Leaderless Chicago street gangs vex police efforts to quell violence

Lanarris WebsterWebster, known on the street as “Baby Folks,” returned to the corner he had once controlled to reassert his authority. But the 34-year-old did not last long. Last month, in the middle of the afternoon, Webster happened upon a friend who was having his minivan fixed by a curbside mechanic. As the men chatted and shared a marijuana blunt, a gunman emerged from a vacant lot and began firing, police sources said. In a hail of gunfire, the friend scrambled away as Webster spun and dropped to the pavement.

When Chicago police arrived, they found Webster sprawled on the sidewalk, dying of a gunshot wound to the chest. Gunned down on the turf he once controlled, Webster was another casualty of the gang violence spinning out of control in the city this year.

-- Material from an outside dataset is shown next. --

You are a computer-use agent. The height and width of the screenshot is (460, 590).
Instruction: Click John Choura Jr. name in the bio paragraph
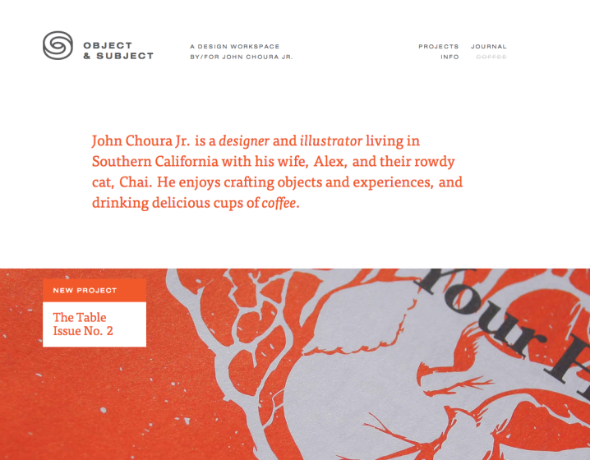141,141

Street gangs, once compared with Fortune 500 companies for their organizational skills and ruthless pursuit of profits, are now mostly made up of small, leaderless sets of members bound together by personal relationships rather than geographic or narcotics-trade ties. Personal insults and petty conflicts, often inflamed by social media posts, are just as likely to lead to a shooting as is competition for drug turf. Taken together, these changes have created an anything-goes atmosphere on the streets.

The causes of violence in Chicago are complex and defy simple explanation. But police and other experts identify the fracturing of Chicago’s gangs as one apparent contributor to a surge in violence that includes more than 2,300 people shot so far this year.

It is no secret that the nature of Chicago’s street gangs has changed, resulting in less centralized and less hierarchical organizations. Chicago’s top police officials have spoken frequently about how the splintering of the city’s gangs has fueled the city’s nonstop violence. Stature of the kind that Webster once enjoyed now means nothing, and gang members on the street have no bosses giving orders. The violent results have become increasingly unpredictable.

As the gang affiliations and conflicts have become more chaotic, the criminal justice system has become less effective in dealing with the violence, according to interviews with five investigators who together have decades of experience in local and federal law enforcement agencies dealing with gangs. All spoke on the condition that they remain anonymous, either because of security concerns or because they were not authorized by their agencies to speak publicly.

The investigators say that, at a time of dwindling resources and increased scrutiny of their credibility, law enforcement is struggling to keep up with the fast-changing identities of the gangs and their rivalries. Indeed, since May, the Cook County sheriff’s office has begun weekly security meetings inside Cook County Jail to talk about the shifting landscape of gang alliances and conflicts. Much of the information they share comes from interviews with the young inmates; those interviews have yielded a picture of chaos on the street.

“It’s really confusing. Every day we learn something new,” said a gang expert at the County Jail. “It’s constantly changing.”

For the most part, the gangs are leaderless inside the jail, the source said. The Latin Kings still appoint a leader, known as an “Inca,” to supervise members behind bars. That gang, like many other Hispanic gangs, largely continues to operate under more traditional hierarchy, which law enforcement continues to pursue. Just this past week, federal authorities announced sweeping indictments that rounded up dozens of Latin King leaders and members in the suburbs and Far South Side.

But other gangs, and especially black gangs such as the Gangster Disciples, or GDs, are rudderless, mirroring the situation outside the jail, he said.

“Every GD they interviewed,” according to the source, “said they didn’t answer to anybody.”

Not too many years ago, the organization of Chicago’s gangs was very different. From the 1970s into the early 2000s, street gangs in Chicago were sprawling, hierarchical organizations built to reap the profits of the drug trade. Often the highest-ranking leaders wielded power and influence beyond street crime. Even from prison, kingpins such as Jeff Fort, Larry Hoover and Willie Lloyd controlled multimillion-dollar drug operations and armies with thousands of soldiers. Fort and Hoover even dabbled in politics, and Fort eventually went to prison for trying to negotiate a terrorism-for-hire deal with the Libyan dictator Moammar Gadhafi.

When federal authorities prosecuted the hierarchy of the Black Disciples in 2004, the investigation revealed that one of the gang’s top leaders, Donnell Jehan, had the use of then-Ald. Arenda Troutman’s SUV. Troutman denied she had a personal relationship with the gang leader, known as “Scandalous.” But Jehan was part of an organization that laundered its money by investing in apartment buildings and businesses, and Troutman was later convicted of corruption charges.

The prosecution of the Black Disciples was one of the last large takedowns by the federal authorities of a gang hierarchy in Chicago. Leadership of other big gangs had been dismantled and imprisoned earlier, and with them went the centralized control of gang members.